There has been a discussion in the JUCE forum about the licensing of programs using JUCE. The conclusion is that the GPLv3 does not apply to source code that is not distributing JUCE itself.

Because Jules Storer - the creator of JUCE - himself had participated in that discussion, I assume that this is a accepted perspective: you may need JUCE to build some plugin, but the plugin license is at the discretion of its creator.

I am going to add the MIT license for the imminent next FluidSynthPlugin release, since it it a well-established license. If you are fine with that, this could resolve your issue.

Best regards, Prof. Spock

pedrolcl commented 16 hours ago

Hi @prof-spock

Repeating myself: I am not a lawyer, and neither is @julianstorer, so please don't base your decisions only on our opinions.

Said that, I believe the choice of the MIT license would be completely fine, as long as all the code (and any other resource) in your project is yours, and you don't distribute any binaries. Because there is where the troubles begin...
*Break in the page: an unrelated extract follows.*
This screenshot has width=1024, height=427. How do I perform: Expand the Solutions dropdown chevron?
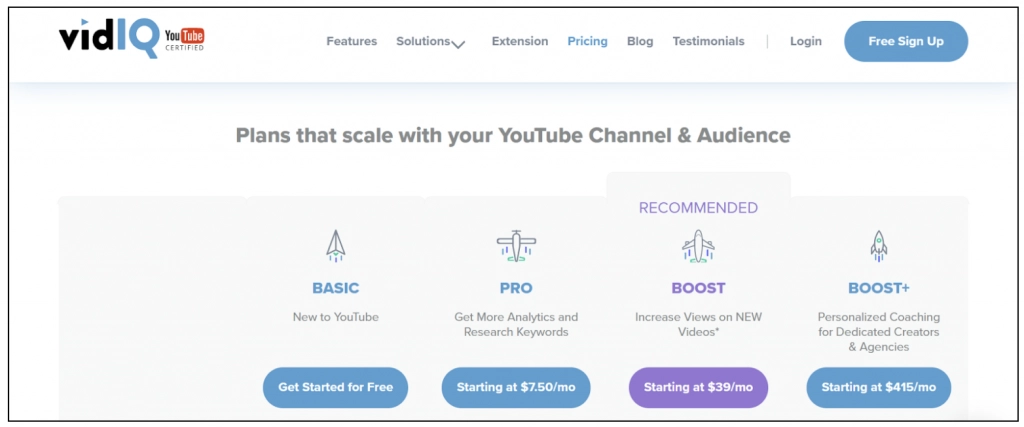tap(458, 44)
Your releases contain not only sources, but also binaries for Windows, MacOS and Linux. That is logical, being your project a plugin (VST/AU) wrapping the fluidsynth library.

I don't use JUCE myself, but the Qt framework has similar licenses: either you use the GPL, or you pay a license fee to use the license of your choice. But I have some projects here in GitHub using Qt and under different open source licenses. For instance:

Both projects are source code only, and I don't plan to distribute binaries of them. So the quotation from Jules' comment applies:

If you publish your own code on github and say “here’s my code under the MIT license - oh, but by the way if you want to actually compile it then you’ll need to go and get yourself a copy of JUCE”, then that’s entirely your business and nothing to do with us.
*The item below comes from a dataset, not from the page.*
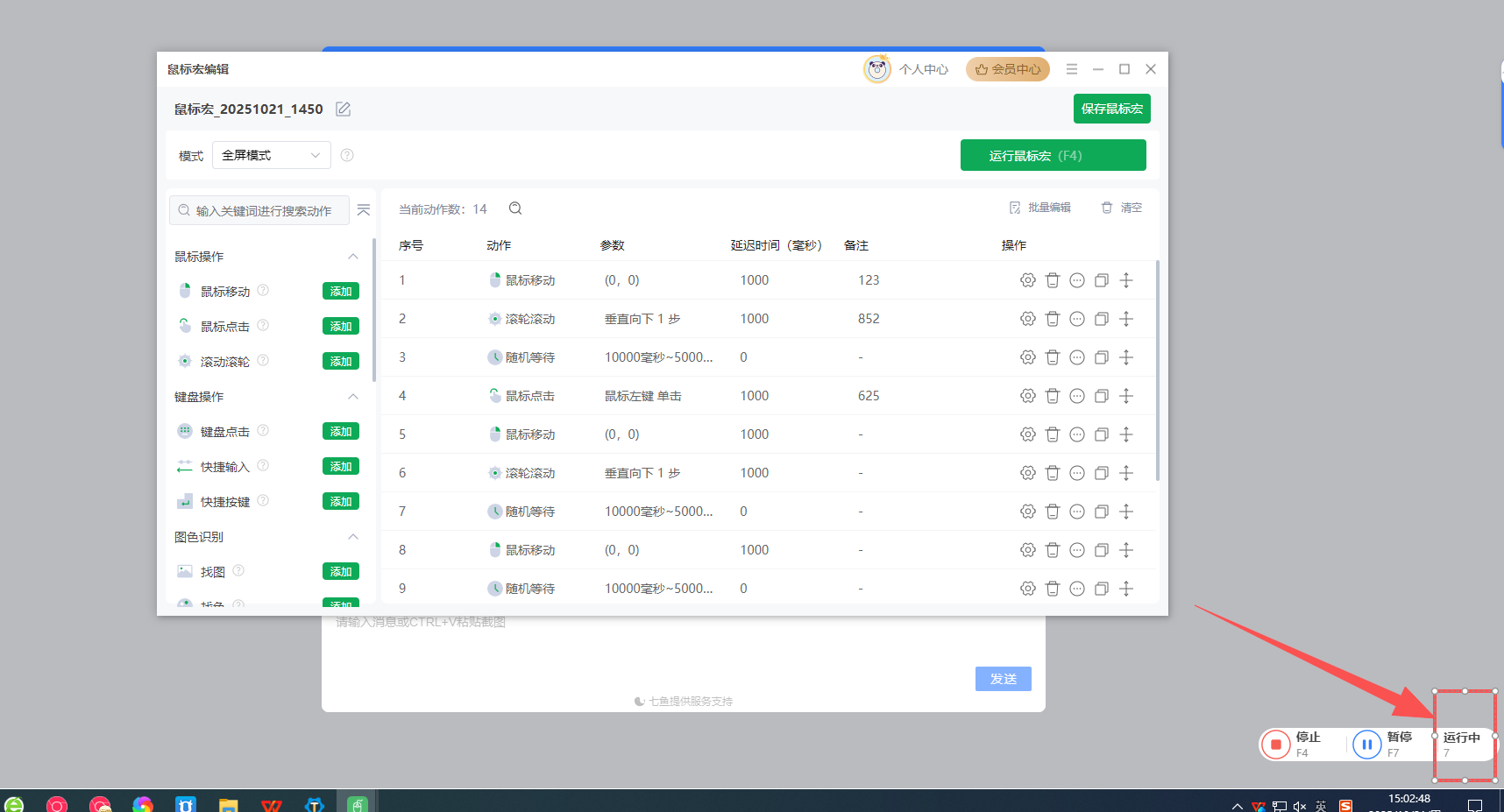Click the remark bubble icon in row 4
Viewport: 1504px width, 812px height.
click(x=1076, y=396)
But your binary plugins fall completely under the next paragraph:

Our license only gets involved if you were to distribute a binary which contains JUCE code. In doing that, you’ve agreed to our terms, and the other code in it must be subject to the GPL. But if you’re only giving away pure source code then this that’s not the case.

Your Linux binary ZIP is incomplete and do not contain all the needed libraries (which is another known issue #17) but the Windows ZIP package contains the binary VST3 plugin including JUCE code, the FluidSynth library and also many other open source libraries whose licenses you also need to take into account.